The criminal contempt referral from the House of Representatives against right-wing agitator Steve Bannon landed at the DC US Attorney’s Office on Thursday with unusual fanfare, setting off potentially weeks of legal decision-making at the Justice Department.
The House’s vote 229-202 vote Thursday to hold Bannon in contempt for defying its January 6 committees’ subpoenas sets in motion a court process that begins with prosecutors considering legal questions and building a case.
The DC US Attorney’s office received the referral via a courier Thursday night. It could decline to charge Bannon, charge him quickly, or use a grand jury to investigate and indict the longtime adviser to former President Donald Trump.
There’s no strict timeline for how much time the Justice Department will take in deciding whether to move forward with the prosecution.

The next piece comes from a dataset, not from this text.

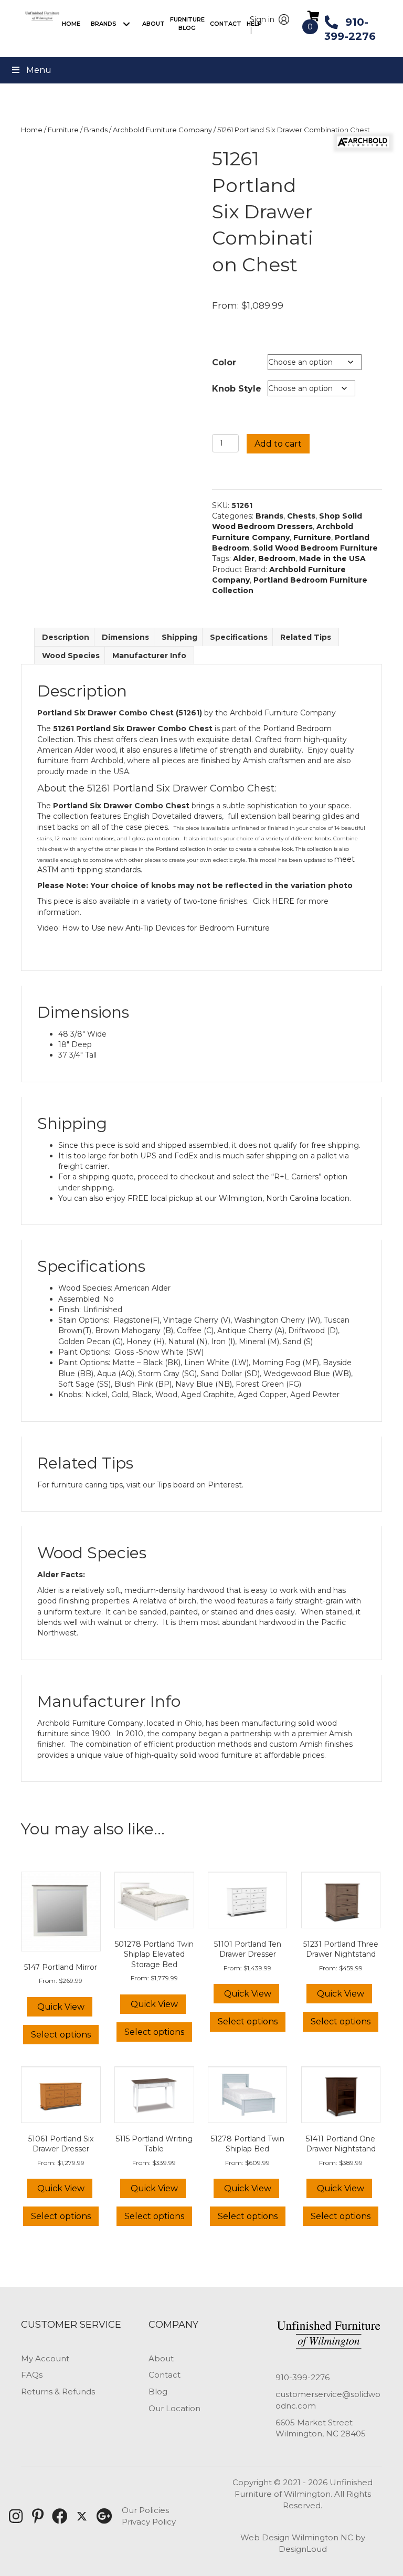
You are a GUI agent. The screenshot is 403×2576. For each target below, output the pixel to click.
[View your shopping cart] (313, 16)
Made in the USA (332, 558)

And it’s not absolute that Bannon will be charged.
Still, in past cases, such decisions have been made fairly quickly.
It took only eight days for a grand jury to bring the last contempt of Congress charge following a House referral, against Reagan-era official Rita Lavelle, who was ultimately acquitted of the charge.
“If they do apply the facts and the law, I think it’s actually quite simple, because Steve Bannon has no absolute right to immunity, to somehow simply fail to show up,” Rep. Adam Schiff, a member of the House’s January 6 committee, told CNN’s Wolf Blitzer on Thursday.
The US Attorney’s Office in DC is currently being led by acting US Attorney Channing D. Phillips, a three-decade veteran of the department. By and large, the House Committee is taking a hands-off approach as Phillips decides how to proceed.